August 18, 2013
League Of Legends: First Impressions
As one of the most popular online games today, and the favorite of many of my friends, I picked up League of Legends a little while ago, and boy has it been a journey.
League of Legends invented the gaming genre known as MOBAs (Mobile Online Battle Arena). Essentially, a MOBA is to real-time strategy as Action RPGs are to Turn-Based RPGs.

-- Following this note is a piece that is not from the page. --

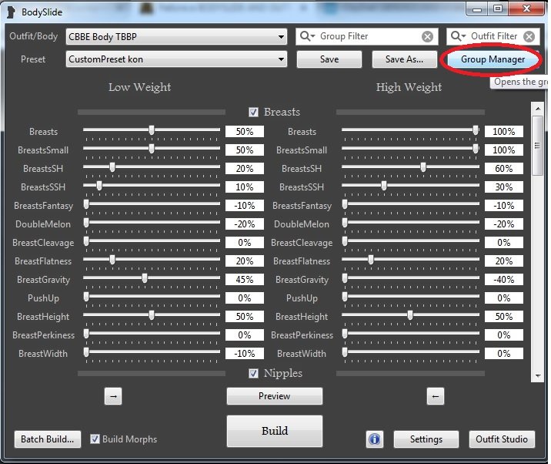Open Outfit Studio
Viewport: 551px width, 464px height.
tap(500, 439)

In these games, each player chooses a single champion to control. Then, two teams of these characters are assembled and put onto a map where each team has a base on opposite corners of the map. Between the bases are lanes along which each team has turrets on their side. In the space between lanes lies the jungle, where players can defeat monsters for quick experience, gold, and power-ups (called ‘buffs’). Weaker NPC monsters called “minions” spawn from each team’s base and travel along the lanes to destroy the other team’s turrets and ultimately push into their base. Other MOBAs include Heroes of Newerth, Lord of the Rings: Guardians of Middle Earth, and Dawn of the Ancients.

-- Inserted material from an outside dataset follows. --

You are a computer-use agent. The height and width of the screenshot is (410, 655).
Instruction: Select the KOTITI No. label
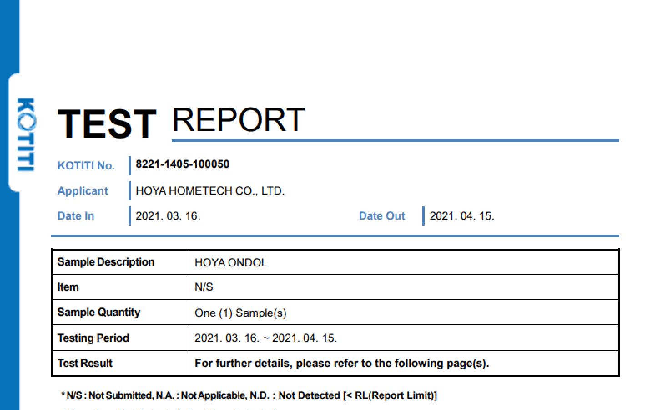click(86, 166)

As the game progresses, players level up their champion and earn gold by killing minions, turrets, champions, and monsters. With each level up, the champion’s stats increase and the player can choose an ability to level up. Abilities can have a wide range of effects. Some simply do increased damage to a single target, while others can slow down targets, shoot a projectile, heal and apply buffs to others, and all sorts of things. This allows each champion to be unique and have their own play style.
Even more customization is allowed with the meta-game features. While in a game, you have a champion starts at level one; outside of individual matches, you have a Summoner Level, which tracks your progression and success in matches. Each level up gives you one Mastery Point, which can be spent in a Mastery Tree that increases your champion’s stats in game. Runes are another feature that serve a similar purpose, but can be bought from the store with the in-game currency.

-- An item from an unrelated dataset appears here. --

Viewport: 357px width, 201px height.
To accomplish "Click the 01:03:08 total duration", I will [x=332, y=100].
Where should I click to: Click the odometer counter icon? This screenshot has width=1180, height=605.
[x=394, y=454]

That being said, the wide range of champions, abilities and items is the hardest thing to keep track of in this game. There are currently 115 champions, each with their own passive and active abilities, so learning how to play as and fight against each one of them is a daunting task. As a matter of fact, the game doesn’t even let you play against other players at first, and you’re required to play bot matches until you reach a certain Summoner Level.
Now, for my personal experience. First things first: This game has a HUGE learning curve. If you’re not willing to spend hours learning techniques and terminology, as well as trying to find a champion that you’re good with, then just stop right here. But, if you choose to step in, you’ll find yourself hooked on the rather addictive team-based gameplay. If you have friends to play with, definitely get a team together and play this game; you’ll have a blast. Trust me, I suck at this game and I still have fun with it.
Secondly, let’s cover the community. This game’s community is just as welcoming as its learning curve. People generally aren’t very friendly to new players (all the more reason to get friends to play with) and will scream at you and steal your kills in a second if you show a bit of incompetence. I don’t know what it is, but something about this game causes experienced people to just end up this way. (I’m guilty of it as well, even when I’m not that good.)
All in all though, League of Legends is a great game, despite the learning curve and less than friendly community. It has received tons of rewards, as well as set records for most played PC game in many parts of the world. To put this into perspective for a non-gamer, the U.S. regards League pro-players as legitimate professional athletes. At any rate, it’s definitely worth a try.